As I said before, it was about the economy and the need for free labor to drive it along with the fear that whites would be murdered in their beds if, blacks were allowed to roam free. So, while rich Spanish/white Cuban slave and plantation owners may have agreed with the US, the government did not. Nor did the rebel forces moving toward independence.

Major General Antonio Maceo, Revolution Square, Santiago Cuba 

Jose Marti named Antonio Maceo, a black man as his Major General. He also used The Mambis. Fighters from the Dominican Republic, who took their name from a Black Spaniard named Juan Ethninius Mamby who fought in the Dominican war for independence and also for the Cubans in a previous war for freedom.

Marti made it clear to the US in his Proclamation of Montecristi, in which he outlined his policy for the War. He said: The war was to be waged by both blacks and whites, black participation was crucial for victory, Spaniards who did not object to the war were to be spared, and private property was not to be damaged if at all possible. The Proclamation did not end racial discrimination by any means. But it kept it from taking root and blossoming in Cuba, the way it did in America. Cuba, to this day recognizes African/Negro contributions to culture, while the United States still does not in any real sense of the word.

Cuba won its War for Independence with the help of the Americans, an outcome that have proven to be a two edged sword. Americans continued to meddle in Cuban affairs under the guise of “protecting” Americans as well as American interests on the Island. By the end of the War that included a military base named Guantanamo, that sits on a bay under an open ended lease, signed in 1903, still functioning today.  GITMO is infamous today for housing the alleged terrorists accused of plotting against America. Most people in the United States want it shut down, however it is still open and in use. The base also is the site of truly American fast food. Mickey D's is there as is Subway. No other American fast food exists anywhere else in Cuba.
Cannon salvaged from USS Maine which was blown up in Havana Harbor

Remnants of the War sit along the Malecon, where you can see the cannons salvaged from the remains of the USS Maine, sent in to Havana Harbor to protect citizens, but blown up as it sat in the Harbor soon after arrival. 258 people died on the ship. The remains of the ship itself sat in full view in the Harbor for the next 14 years. The bombing incident was the excuse the US used to justify its entry in the War itself.
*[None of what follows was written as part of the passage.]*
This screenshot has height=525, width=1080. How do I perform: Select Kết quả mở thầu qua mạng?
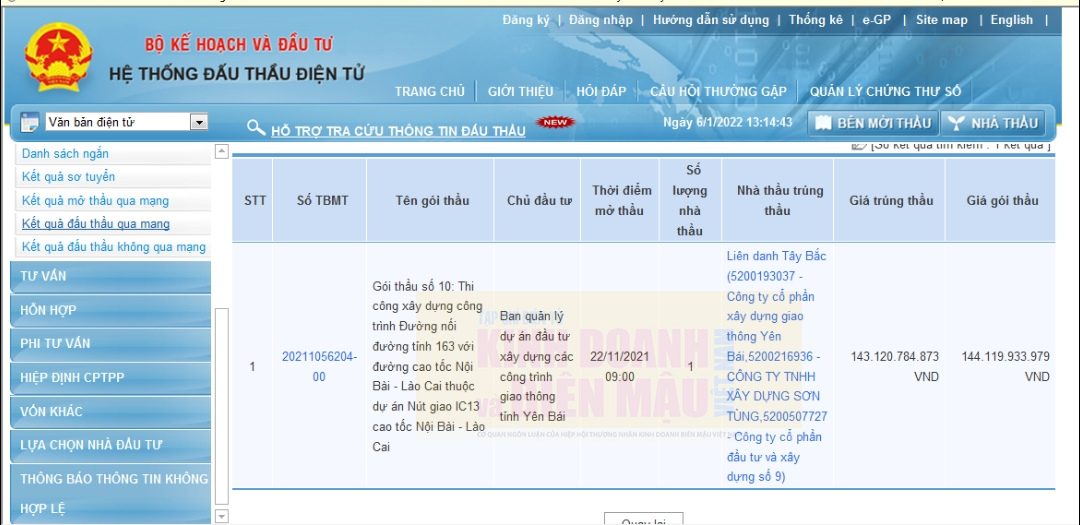(95, 201)
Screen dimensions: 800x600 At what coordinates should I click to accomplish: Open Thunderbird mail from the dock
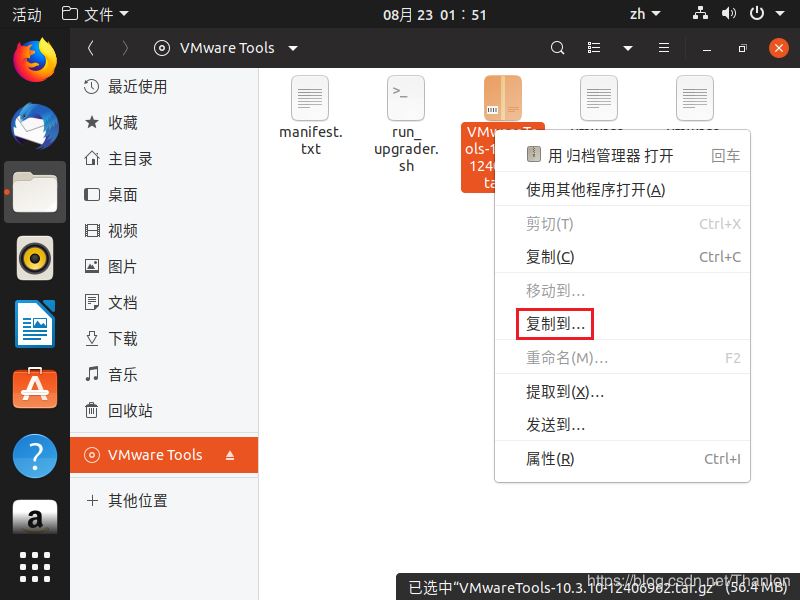click(35, 125)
Both Jose Marti and Antonio Maceo fell in battle, but their images are everywhere. A Marti Statue dominates Revolution Square in Havana, among other places. Marti is considered Cuba's founding father. Maceo is considered one of Cuba's greatest generals.

It is hard to describe the feelings engendered by the statue of this man, on his horse. It is a massive stone figure on a hill, located in the Revolution Square of Santiago. It simply dominates the horizon.
General Antonio Maceo

Maceo was even more controversial after death. Shortly after he was buried, he was dug up and his remains, especially his skull, were examined by a team of doctors, who concluded that his skull was “perfect.” So perfect, in fact, that Maceo could not possibly be a black man, despite his very dark appearance and his pre death claims that he was of Negro descent.

From that point on for a while, pictures of Major General Maceo were touched up. In other words, his skin was lightened to reflect his “inner whiteness.” This went on until somebody in government re-found their lost senses.

More to come...

Monday, February 18, 2013

Free to Be...

If I had to describe my time in Cuba with just one overwhelming feeling, it would be “comfortable.” I felt very, very at home where ever I went on the island. I was no longer the “fly in the buttermilk” that I've been all my life, with the exception of within my group. No matter where I went, brown people outnumbered white people and that eased me, unconsciously, sometimes. I guess internally, my mind recognized that I am among my people and there was no need to be on guard.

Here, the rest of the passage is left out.